Refuting Keynes

Like everybody else, Keynes made mistakes. A lot of people who accepted his ideas also have made mistakes. His core ideas, the ones that have provided the the subject of innumerable policy debates, are a critique of Neo-classical economics with the follwing key elements (Wikipedia):

Keynes' theory was significant because it overturned the mainstream thought of the time and brought about a greater awareness that problems such as unemployment are not a product of laziness, but the result of a structural inadequacy in the economic system. He argued that because there was no guarantee that the goods that individuals produce would be met with demand, unemployment was a natural consequence. He saw the economy as unable to maintain itself at full employment and believed that it was necessary for the government to step in and put under-utilised savings to work through government spending. Thus, according to Keynesian theory, some individually rational microeconomic-level actions such as not investing savings in the goods and services produced by the economy, if taken collectively by a large proportion of individuals and firms, can lead to outcomes wherein the economy operates below its potential output and growth rate.

Prior to Keynes, a situation in which aggregate demand for goods and services did not meet supply was referred to by classical economists as a general glut, although there was disagreement among them as to whether a general glut was possible. Keynes argued that when a glut occurred, it was the over-reaction of producers and the laying off of workers that led to a fall in demand and perpetuated the problem. Keynesians therefore advocate an active stabilization policy to reduce the amplitude of the business cycle, which they rank among the most serious of economic problems. According to the theory, government spending can be used to increase aggregate demand, thus increasing economic activity, reducing unemployment and deflation.

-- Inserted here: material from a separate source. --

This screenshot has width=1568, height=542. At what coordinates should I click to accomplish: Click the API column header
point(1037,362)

Keynes argued that the solution to the Great Depression was to stimulate the economy ("inducement to invest") through some combination of two approaches:

A reduction in interest rates (monetary policy), and

Government investment in infrastructure (fiscal policy).

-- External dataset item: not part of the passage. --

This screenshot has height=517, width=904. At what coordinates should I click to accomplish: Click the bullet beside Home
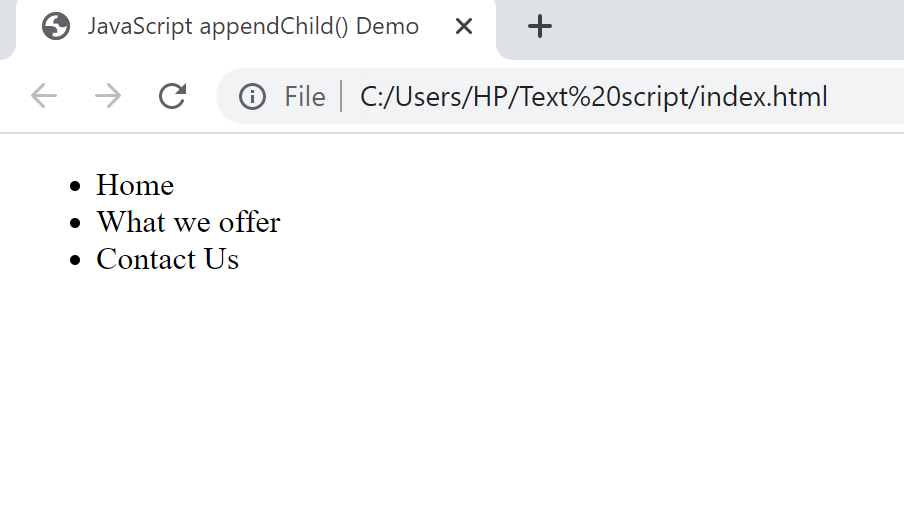(x=75, y=186)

There is no doubt, by the way, that these two prescriptions are not the cure for every variety of economic ill. Penicillin was a wonderful drug in its day, but it couldn't cure cancer or old age or anything viral.

It does drive me nuts though, when somebody like Cochrane claims something like 1946 as a failure of Keynes theory when in fact nothing about 1946 met the conditions for Keynes intervention strategy. There was no depression. There was no failure of aggregate demand. True enough, some Keynesians expected that there might be, but there wasn't.

On the other hand, the situation today in Europe, especially Southern Europe fits Keynes rather well - but nobody (OK, Germany) will permit giving his ideas a try.